= Action item =
Return each line of the records with nothing changed, pictures excepted.

= Data for review =
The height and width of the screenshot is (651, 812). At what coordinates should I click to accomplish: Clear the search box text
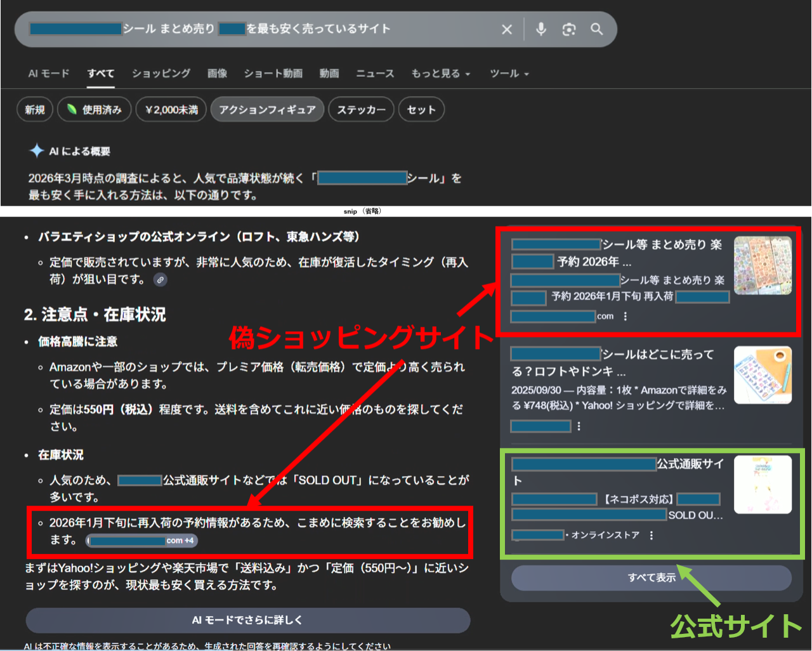pos(507,29)
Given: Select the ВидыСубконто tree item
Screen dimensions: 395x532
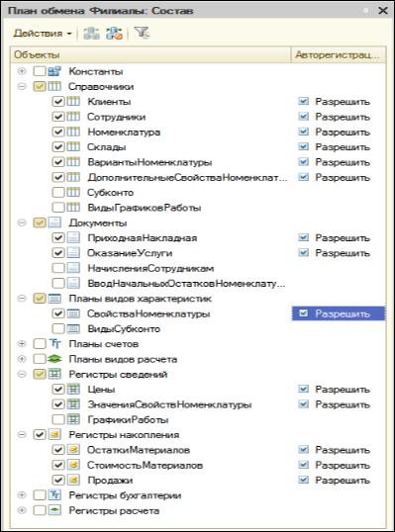Looking at the screenshot, I should pos(124,328).
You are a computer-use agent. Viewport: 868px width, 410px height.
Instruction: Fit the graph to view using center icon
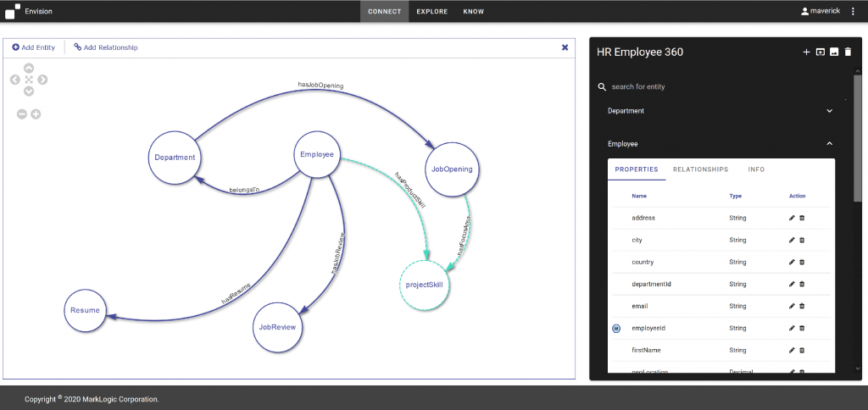coord(29,80)
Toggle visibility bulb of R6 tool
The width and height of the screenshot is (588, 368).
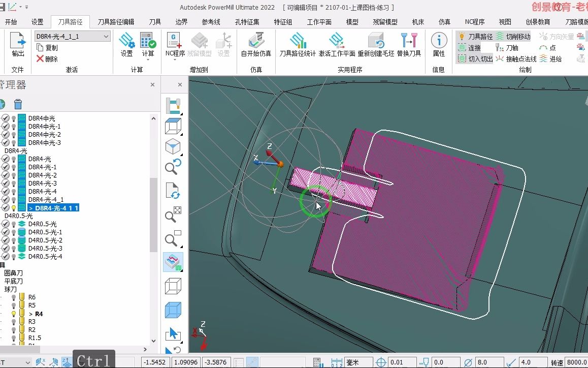tap(14, 297)
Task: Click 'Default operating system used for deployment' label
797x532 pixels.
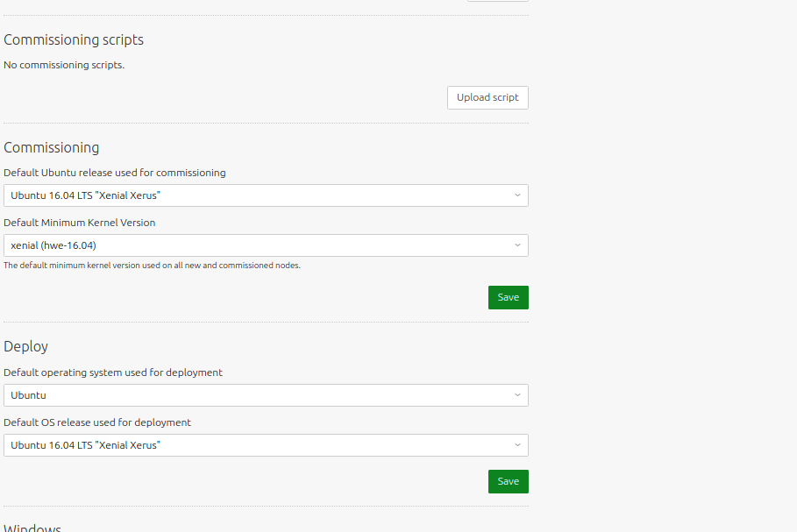Action: click(x=113, y=372)
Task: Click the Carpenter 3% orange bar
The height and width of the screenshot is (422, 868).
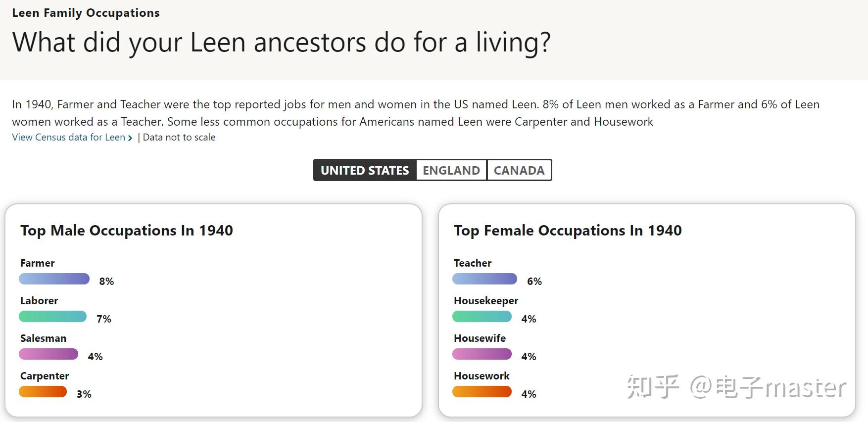Action: [x=43, y=392]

= Solution to this problem =
The height and width of the screenshot is (651, 812). At what coordinates should I click to accomplish: Clear the search box text
pos(507,29)
Given: Select the ВидыСубконто tree item
Screen dimensions: 395x532
Looking at the screenshot, I should pos(124,328).
You are a computer-use agent. Viewport: 868px width, 410px height.
Instruction: Fit the graph to view using center icon
coord(29,80)
Toggle visibility bulb of R6 tool
The width and height of the screenshot is (588, 368).
tap(14, 297)
Task: Click 'Default operating system used for deployment' label
797x532 pixels.
Action: click(x=113, y=372)
Task: Click the Carpenter 3% orange bar
The height and width of the screenshot is (422, 868).
Action: [x=43, y=392]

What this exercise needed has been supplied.